The Boers' unforgettable leader was Paul Kruger, nicknamed Oom (uncle) Paul, Transvaal's president from 1883- 1902. He also was Cecil Rhodes most formidable adversary. Kruger had a marvellous intellect, indomitable will power and great courage. At the age of fourteen he got his first taste of combat during the "Great Trek" and also shot his first lion. He was an expert horseman and hunter, a powerful swimmer and diver. His reputation for wisdom, coolness and courage was such that in the First Boer War (1881) he was appointed head of the provisional government. In 1883 he was elected President of Transvaal. In 1888, 1893 and 1898 he was reelected and held the post until the Boers' surrender.

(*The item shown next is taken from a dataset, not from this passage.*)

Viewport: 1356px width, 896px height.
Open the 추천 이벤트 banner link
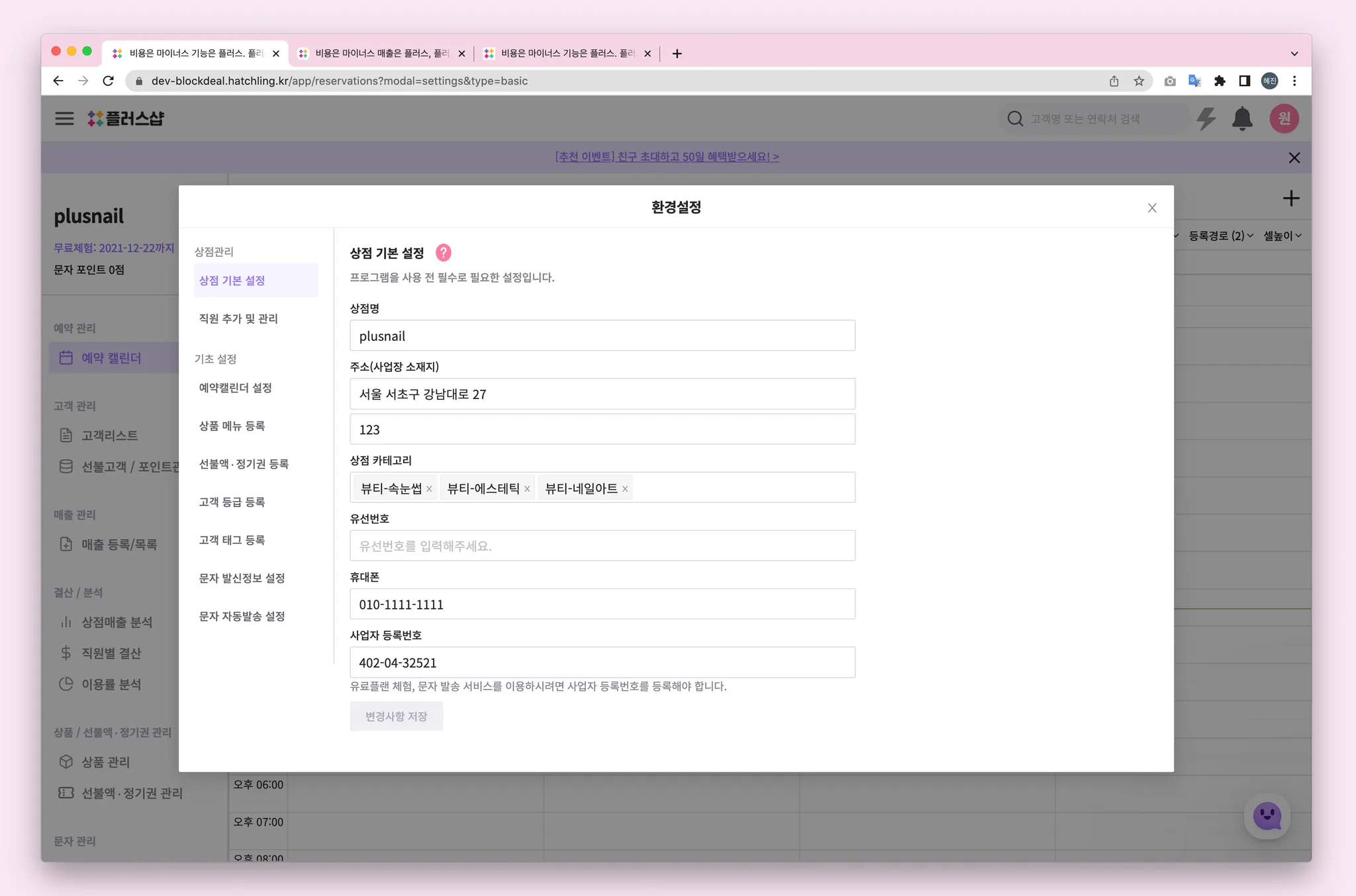[667, 157]
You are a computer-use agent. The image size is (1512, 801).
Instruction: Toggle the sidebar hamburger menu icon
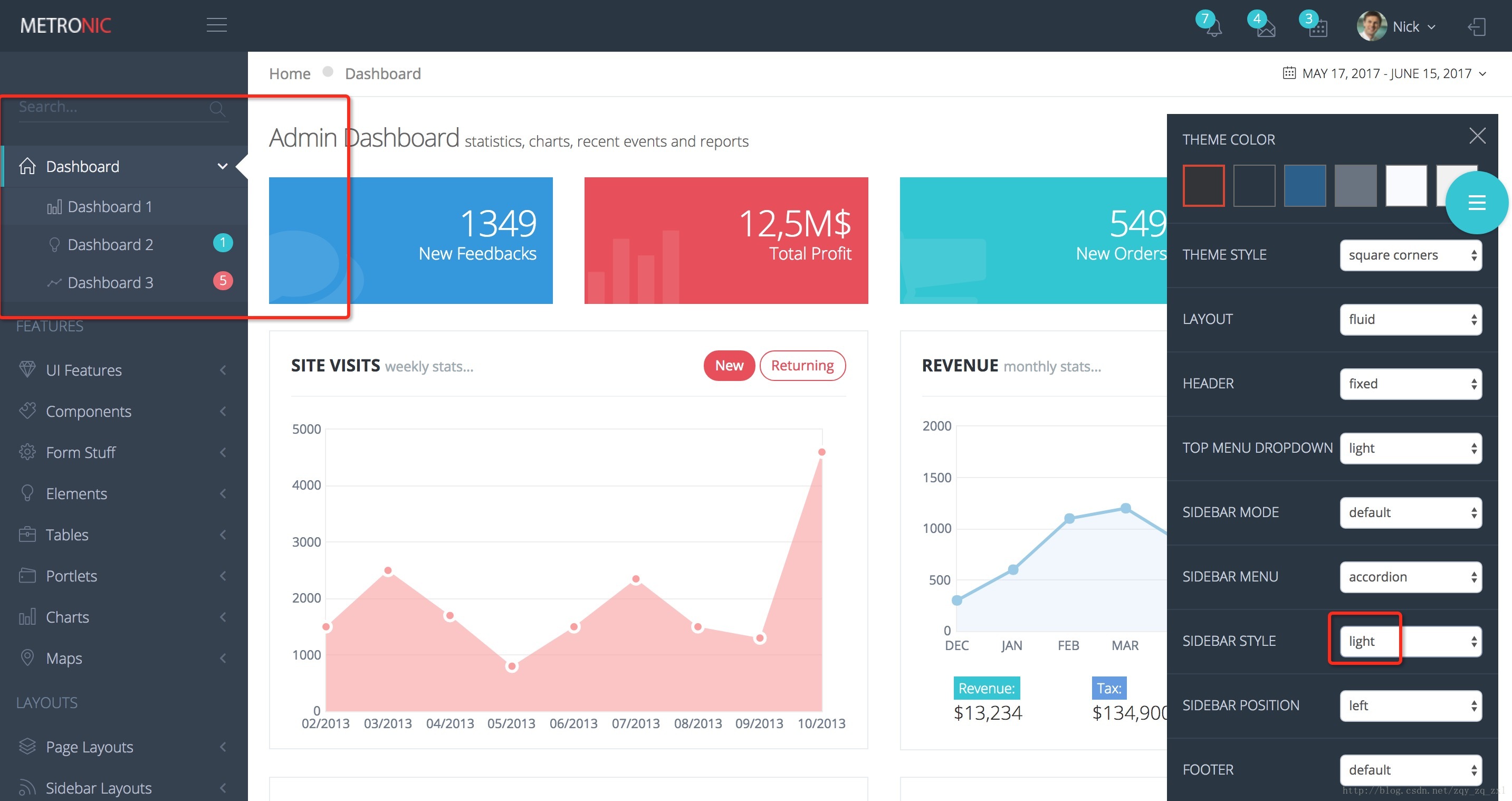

Kruger appointed many Dutch people to important posts in the Transvaal Republic because it did not have enough schooled citizens. Furthermore, he did not fully trust the anglicized citizens. After the discovery of gold, he strove to protect the Boer state, refusing civil rights to the "Uitlanders," and resisting British power by seeking alternative railway outlets and arms. He had access to the European press and the means to repudiate falsehoods spread about by Cecil Rhodes. He had also established good relations with some Britain's colonial rivals, particularly Germany. In 1884 he went to London to regain favour for Transvaal. In the same year he also visited Holland.

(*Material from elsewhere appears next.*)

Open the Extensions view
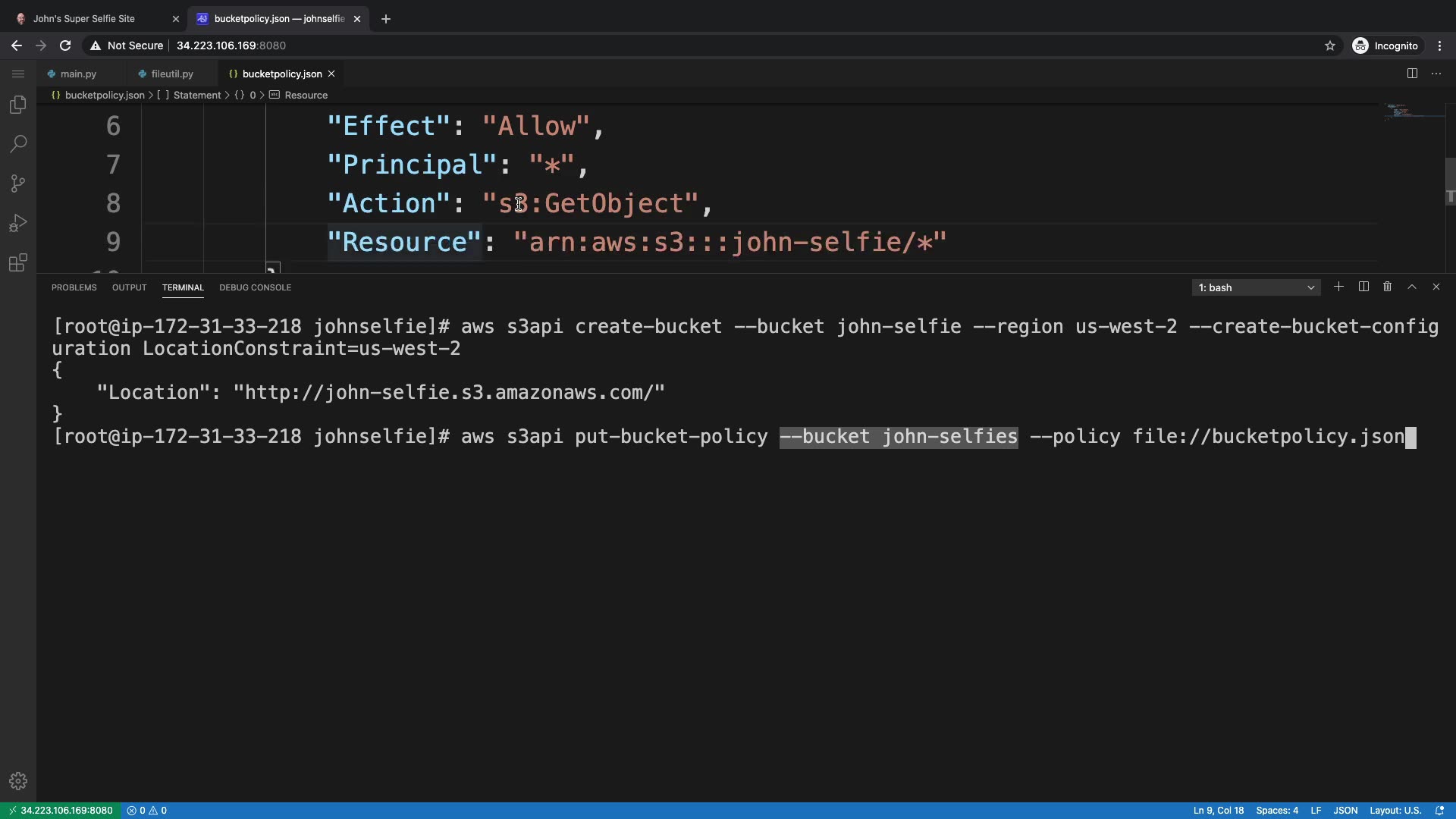Screen dimensions: 1456x819 tap(18, 263)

Kruger had a simple lifestyle. He was a father-figure for the Boers. Everyone was free to call on the President and ask his advice on personal problems. He was not a nationalist but a Christian who did not separate his faith from his politics. His influence on church and state was great. He was a typical representative of the Dutch Afrikaners who wanted to remain faithful to their Calvinistic tradition, their own language and national character. The Boers loved Kruger. But his British opponents were condescending. And the latter attitude has not changed judging by the negative opinion Antony Thomas, the modern biographer of Cecil Rhodes, has of Kruger. Thomas declared that Kruger was "the personification of everything backward, reactionary and ignorant of the Afrikaner tradition. He had only three months schooling in his life. It was his proud boast that he read no book except the Bible, and to the end of his days he believed that the world was flat. He had difficulty writing his own name."

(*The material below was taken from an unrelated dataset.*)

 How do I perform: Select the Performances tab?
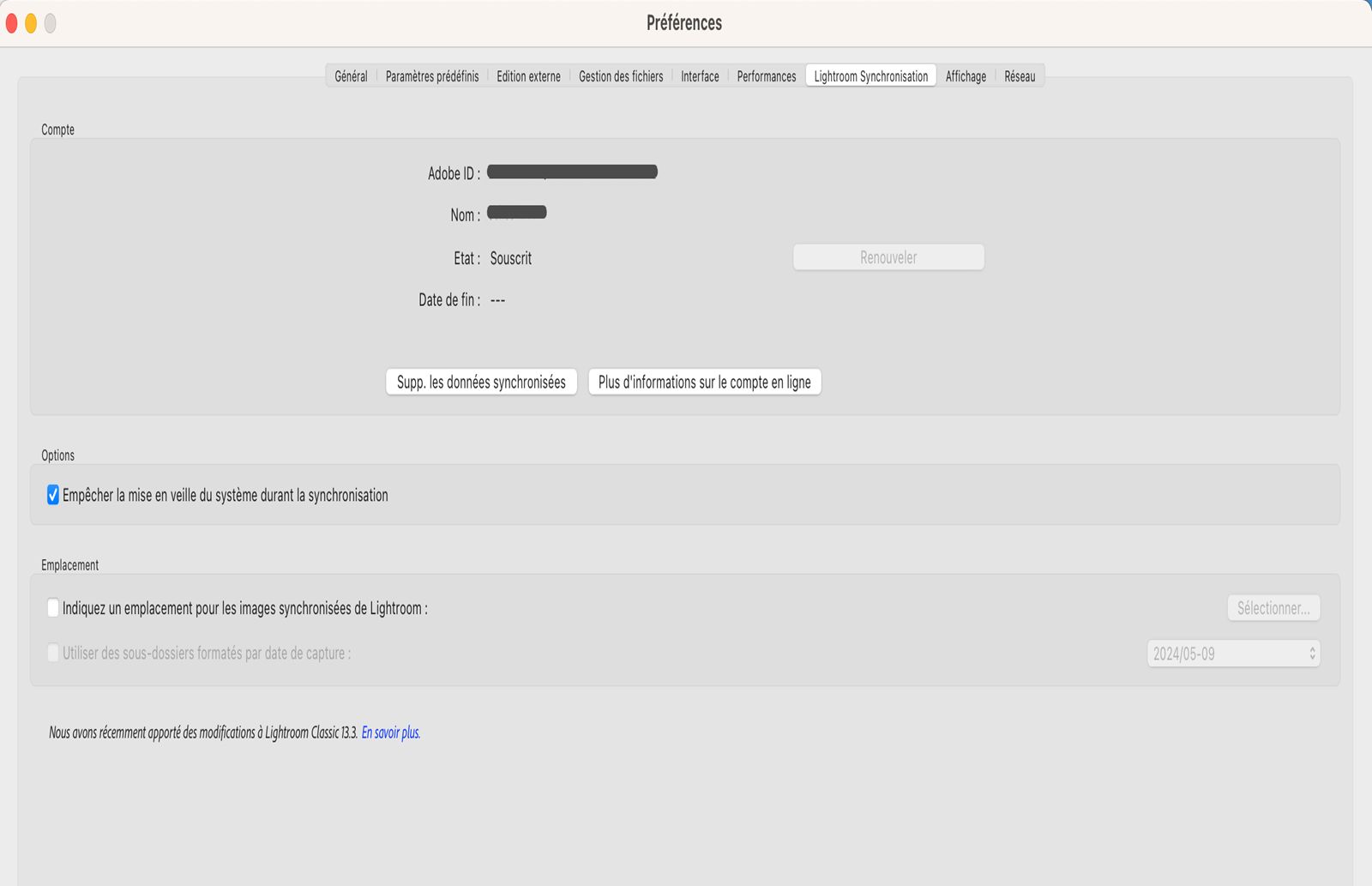coord(766,76)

During the Second Boer War, after weeks as a fugitive, the 75 year old president, a broken old man, too old to give leadership, left South Africa on October 19, 1900 on the Dutch battle ship "Gelderland" and toured Europe to seek support for the Boer cause. He was well received and honoured, but did not get real help. Germany, from which he had expected so much in his fight against the British Empire, let him down and the Kaiser went away on a diplomatic hunting trip in order to avoid seeing Kruger. Although there was a great deal of sympathy for the Boer cause, no one dared to engage in a war with the mighty British Empire. Kruger died in Switzerland. His body was brought home, and the last of the great "Puritans" is buried a few yards away from the little Dopper church where he used to preach.

Peace treaty

In 1902 the Boers and the British signed the "Treaty of Vereeniging" (as the treaty became to be called), which was very far from an unconditional surrender. It was a negotiated settlement, in which the Boers were promised self-government, "natives" were excluded from political rights, the Dutch language was safeguarded, and the Boers acknowledged themselves, under protest and with reluctance, to be British subjects. It seemed at the time to be a liberal settlement after a bitter struggle. The Boers could hold that they had remained unbeaten in the field. The spirit of Afrikaner nationalism remained unbroken.

The Union

In 1910 Natal and the Cape Colony and the two old Afrikaner republics Transvaal and the Orange Free State came together to form the new Union of South Africa, a self-governing dominion of the British Empire. With the exception of limited voting rights in the Cape, blacks were totally excluded from participation in the government, as they had been in the individual states before the union.